I Don’t Know That This Ad Is Cultural Appropriation As Much As It’s Just Wack
If you felt like too much time had passed without at least an accusation of alleged cultural appropriation, Tory Burch is here to fill that gap for you. The brand just released a new campaign ad for its Summer 2017 collection and the visuals, as expected, are as white as can be, contrasted with the very Black soundtrack of Zay Hilfigerrr and Zayion McCall’s “Juju on That Beat.” See for yourself.
According to Teen Vogue:
“The issue for many of Burch’s fans comes with the fact that the brand decided to use a song by two black artists and not feature any models of color in the clip. The other issue? The video also features a monkey in the passenger seat of the car, and the word has been used as a derogatory insult toward black people throughout history. After the video was released, many people took to Twitter to express their concern with the content.”
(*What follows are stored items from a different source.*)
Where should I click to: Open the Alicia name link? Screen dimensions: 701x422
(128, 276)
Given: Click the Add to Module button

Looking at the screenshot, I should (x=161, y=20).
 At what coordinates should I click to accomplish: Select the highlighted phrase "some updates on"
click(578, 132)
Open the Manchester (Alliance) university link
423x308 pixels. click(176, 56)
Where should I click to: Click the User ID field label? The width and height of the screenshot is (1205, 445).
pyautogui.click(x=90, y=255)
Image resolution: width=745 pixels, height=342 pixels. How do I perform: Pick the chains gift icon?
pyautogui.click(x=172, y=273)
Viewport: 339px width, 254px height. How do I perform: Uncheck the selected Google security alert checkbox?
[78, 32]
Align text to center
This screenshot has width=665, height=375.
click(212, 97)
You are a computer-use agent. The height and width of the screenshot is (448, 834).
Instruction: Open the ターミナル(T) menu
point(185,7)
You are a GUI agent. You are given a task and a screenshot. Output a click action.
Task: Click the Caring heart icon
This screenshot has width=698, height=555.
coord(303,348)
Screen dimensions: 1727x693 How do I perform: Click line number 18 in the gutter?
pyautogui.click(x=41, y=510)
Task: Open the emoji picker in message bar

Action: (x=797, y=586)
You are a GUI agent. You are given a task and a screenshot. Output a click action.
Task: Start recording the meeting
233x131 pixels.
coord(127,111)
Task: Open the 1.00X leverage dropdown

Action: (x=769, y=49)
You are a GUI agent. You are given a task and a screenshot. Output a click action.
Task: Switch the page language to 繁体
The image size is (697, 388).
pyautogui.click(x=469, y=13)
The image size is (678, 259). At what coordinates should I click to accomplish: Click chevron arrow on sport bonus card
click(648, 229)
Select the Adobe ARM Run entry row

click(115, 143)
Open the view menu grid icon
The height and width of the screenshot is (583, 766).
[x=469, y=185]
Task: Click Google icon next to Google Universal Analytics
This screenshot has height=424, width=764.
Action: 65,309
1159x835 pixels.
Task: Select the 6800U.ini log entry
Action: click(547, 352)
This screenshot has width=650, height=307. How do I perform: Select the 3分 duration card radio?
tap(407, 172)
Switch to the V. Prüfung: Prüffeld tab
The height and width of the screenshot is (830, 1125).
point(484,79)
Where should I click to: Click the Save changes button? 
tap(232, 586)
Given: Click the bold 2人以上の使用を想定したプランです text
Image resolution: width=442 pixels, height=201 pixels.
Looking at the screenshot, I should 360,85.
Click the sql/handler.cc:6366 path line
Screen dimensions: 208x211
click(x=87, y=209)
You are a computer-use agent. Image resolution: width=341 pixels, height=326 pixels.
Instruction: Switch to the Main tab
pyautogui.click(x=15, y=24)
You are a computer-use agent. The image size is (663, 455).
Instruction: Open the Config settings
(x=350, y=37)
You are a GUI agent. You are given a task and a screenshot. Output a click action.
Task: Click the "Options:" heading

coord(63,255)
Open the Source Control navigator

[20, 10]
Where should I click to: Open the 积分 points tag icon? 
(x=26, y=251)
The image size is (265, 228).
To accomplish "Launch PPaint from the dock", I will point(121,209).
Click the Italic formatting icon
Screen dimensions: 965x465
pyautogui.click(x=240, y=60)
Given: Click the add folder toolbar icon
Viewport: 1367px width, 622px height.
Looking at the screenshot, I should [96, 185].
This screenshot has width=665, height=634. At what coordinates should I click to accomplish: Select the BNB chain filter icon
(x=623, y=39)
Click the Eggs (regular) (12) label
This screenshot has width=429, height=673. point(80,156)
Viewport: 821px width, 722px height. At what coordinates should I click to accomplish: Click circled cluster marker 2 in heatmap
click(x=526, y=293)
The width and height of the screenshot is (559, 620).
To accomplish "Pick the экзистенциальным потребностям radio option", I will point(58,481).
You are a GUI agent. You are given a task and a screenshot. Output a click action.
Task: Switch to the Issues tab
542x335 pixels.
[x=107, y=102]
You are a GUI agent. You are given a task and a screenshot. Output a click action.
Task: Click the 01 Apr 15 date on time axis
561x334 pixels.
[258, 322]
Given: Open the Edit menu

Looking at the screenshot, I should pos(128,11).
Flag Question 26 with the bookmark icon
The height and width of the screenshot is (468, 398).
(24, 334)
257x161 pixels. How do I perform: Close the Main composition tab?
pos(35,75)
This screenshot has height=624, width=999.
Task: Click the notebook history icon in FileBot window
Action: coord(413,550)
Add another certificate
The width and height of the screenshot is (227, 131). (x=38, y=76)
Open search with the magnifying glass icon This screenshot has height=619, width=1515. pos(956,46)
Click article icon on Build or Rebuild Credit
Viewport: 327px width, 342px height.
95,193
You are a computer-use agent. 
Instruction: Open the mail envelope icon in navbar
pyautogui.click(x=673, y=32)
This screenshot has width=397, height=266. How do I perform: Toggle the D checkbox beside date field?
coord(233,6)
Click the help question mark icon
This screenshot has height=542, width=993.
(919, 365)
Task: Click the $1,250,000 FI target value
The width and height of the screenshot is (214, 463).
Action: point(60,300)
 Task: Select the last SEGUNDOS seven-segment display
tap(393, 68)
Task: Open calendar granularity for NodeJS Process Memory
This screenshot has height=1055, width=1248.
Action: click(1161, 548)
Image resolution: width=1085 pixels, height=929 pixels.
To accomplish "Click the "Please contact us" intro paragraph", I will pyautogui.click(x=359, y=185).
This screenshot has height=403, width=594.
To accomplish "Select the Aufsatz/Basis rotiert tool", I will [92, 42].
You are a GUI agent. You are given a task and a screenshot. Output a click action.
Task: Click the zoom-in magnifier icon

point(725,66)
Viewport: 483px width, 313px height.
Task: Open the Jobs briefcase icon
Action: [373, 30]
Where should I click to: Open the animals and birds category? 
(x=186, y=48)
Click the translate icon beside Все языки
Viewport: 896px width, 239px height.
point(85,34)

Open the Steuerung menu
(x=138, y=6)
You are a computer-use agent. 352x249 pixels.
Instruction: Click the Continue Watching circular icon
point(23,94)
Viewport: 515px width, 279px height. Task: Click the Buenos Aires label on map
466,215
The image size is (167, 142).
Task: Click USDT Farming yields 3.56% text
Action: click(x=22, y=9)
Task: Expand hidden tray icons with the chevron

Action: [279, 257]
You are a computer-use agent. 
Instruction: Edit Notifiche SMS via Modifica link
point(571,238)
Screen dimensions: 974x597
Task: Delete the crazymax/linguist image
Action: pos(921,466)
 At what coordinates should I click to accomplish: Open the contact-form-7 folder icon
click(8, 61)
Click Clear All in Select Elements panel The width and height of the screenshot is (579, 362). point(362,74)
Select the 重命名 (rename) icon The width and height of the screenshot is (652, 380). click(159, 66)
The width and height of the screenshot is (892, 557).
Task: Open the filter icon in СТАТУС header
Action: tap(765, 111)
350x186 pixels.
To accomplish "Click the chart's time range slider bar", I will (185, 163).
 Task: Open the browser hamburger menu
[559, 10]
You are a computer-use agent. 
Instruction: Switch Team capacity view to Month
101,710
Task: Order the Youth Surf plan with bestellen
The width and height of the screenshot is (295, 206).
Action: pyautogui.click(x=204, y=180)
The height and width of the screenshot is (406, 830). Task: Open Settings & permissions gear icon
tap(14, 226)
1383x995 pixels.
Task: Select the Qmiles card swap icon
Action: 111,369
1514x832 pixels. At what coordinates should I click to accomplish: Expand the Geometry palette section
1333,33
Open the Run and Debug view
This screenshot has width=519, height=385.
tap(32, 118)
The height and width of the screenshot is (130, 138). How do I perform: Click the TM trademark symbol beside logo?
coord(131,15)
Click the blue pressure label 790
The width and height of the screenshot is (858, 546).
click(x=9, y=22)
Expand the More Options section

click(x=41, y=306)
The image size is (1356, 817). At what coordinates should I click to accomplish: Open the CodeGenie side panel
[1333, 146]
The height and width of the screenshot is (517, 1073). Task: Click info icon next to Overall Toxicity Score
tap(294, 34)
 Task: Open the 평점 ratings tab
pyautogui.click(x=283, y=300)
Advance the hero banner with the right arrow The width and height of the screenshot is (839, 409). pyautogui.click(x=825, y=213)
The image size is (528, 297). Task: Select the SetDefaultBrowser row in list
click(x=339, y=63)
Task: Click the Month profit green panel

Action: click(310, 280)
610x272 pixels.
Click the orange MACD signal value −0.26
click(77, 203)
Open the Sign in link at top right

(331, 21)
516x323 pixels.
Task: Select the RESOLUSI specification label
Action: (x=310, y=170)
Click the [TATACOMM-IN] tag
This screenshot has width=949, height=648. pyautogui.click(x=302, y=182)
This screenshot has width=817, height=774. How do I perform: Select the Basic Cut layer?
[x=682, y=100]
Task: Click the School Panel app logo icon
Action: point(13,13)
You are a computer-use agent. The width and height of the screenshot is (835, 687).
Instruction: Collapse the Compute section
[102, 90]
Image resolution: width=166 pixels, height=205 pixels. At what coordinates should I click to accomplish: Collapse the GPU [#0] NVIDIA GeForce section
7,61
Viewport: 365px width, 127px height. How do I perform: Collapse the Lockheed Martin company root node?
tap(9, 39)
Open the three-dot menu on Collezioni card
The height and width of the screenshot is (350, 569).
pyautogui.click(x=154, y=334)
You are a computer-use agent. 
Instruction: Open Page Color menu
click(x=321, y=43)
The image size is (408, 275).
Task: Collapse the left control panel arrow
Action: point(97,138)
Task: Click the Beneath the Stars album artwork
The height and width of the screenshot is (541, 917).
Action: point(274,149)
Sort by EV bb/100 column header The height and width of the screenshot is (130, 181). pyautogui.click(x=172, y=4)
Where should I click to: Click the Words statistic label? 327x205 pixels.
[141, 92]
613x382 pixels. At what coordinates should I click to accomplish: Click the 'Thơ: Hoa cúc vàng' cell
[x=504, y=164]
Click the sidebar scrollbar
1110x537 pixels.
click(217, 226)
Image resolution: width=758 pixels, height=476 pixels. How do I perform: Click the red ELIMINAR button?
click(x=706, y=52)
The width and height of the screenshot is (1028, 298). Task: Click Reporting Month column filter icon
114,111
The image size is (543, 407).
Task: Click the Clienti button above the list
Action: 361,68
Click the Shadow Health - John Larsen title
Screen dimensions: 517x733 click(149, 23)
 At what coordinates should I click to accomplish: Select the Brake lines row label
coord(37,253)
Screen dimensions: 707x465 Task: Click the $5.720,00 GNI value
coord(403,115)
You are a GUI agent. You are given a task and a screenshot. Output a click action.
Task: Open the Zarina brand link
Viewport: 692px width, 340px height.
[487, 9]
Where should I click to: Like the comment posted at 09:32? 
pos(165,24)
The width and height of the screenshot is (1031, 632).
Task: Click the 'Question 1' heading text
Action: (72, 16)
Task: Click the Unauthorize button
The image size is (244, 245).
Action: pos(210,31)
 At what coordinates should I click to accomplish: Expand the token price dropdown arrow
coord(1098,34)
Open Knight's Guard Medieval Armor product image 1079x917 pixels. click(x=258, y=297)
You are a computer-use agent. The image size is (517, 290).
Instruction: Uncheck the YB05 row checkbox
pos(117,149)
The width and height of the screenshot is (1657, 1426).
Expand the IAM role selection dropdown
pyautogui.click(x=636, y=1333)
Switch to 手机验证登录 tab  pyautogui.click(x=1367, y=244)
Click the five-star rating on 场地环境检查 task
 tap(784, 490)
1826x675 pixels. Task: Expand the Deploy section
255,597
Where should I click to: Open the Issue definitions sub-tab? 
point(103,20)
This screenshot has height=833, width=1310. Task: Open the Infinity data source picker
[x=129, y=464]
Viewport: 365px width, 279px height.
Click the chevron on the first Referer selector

As these things usually go, Burch herself and Giovanna Battaglia, who directed the ad, are playing dumb, with the designer saying, “I personally feel badly if this hurt anyone, and I’m truly sorry.” And the director explaining her musical choice to Elle Malaysia, saying:
“I wanted the video to be playful and as chic as possible and to put you in a very good mood. Juju on That Beat is a happy song; I like the fact that it is a very easy song, too. The girls learned the moves very quickly and they had fun. The best part was watching them rehearsing and doing the song because they enjoyed themselves for real, which made this whole process very fun.”
The video has reportedly been removed from all Tory Burch channels since the controversy arose yesterday, but I’d argue they should’ve never put it out in the first place, not necessarily because it’s cultural appropriation but simply because it’s wack. I went into watching the ad expecting to be upset, which I was. More so at the fact that someone is out here getting paid hundreds of thousands of dollars to create this display of stiff, non-rhythmic whiteness when there’s a teenage Youtuber at home somewhere who could’ve come up with something 10 times better on one-tenth of the budget. But then on closer listen I caught the “Skinny jeans on and you know my hair nappy” line and thought to myself, yeah, y’all tried it — “Delete all that sh-t!” I’m almost certain Black women aren’t Burch’s target demo, hence the three white models– and I’m not mad at that because I’m personally not checking for the brand– but if you’re going to use that n-word and music by Black boys, you, at least, have to have someone with mildly coarse (non-Jewish) hair in the ad. Otherwise what are we doing? Oh, I guess that’s where the appropriation comes in.
What’s your take on this Tory Burch ad? Is it cultural appropriation or just par for the course mainstream wackness?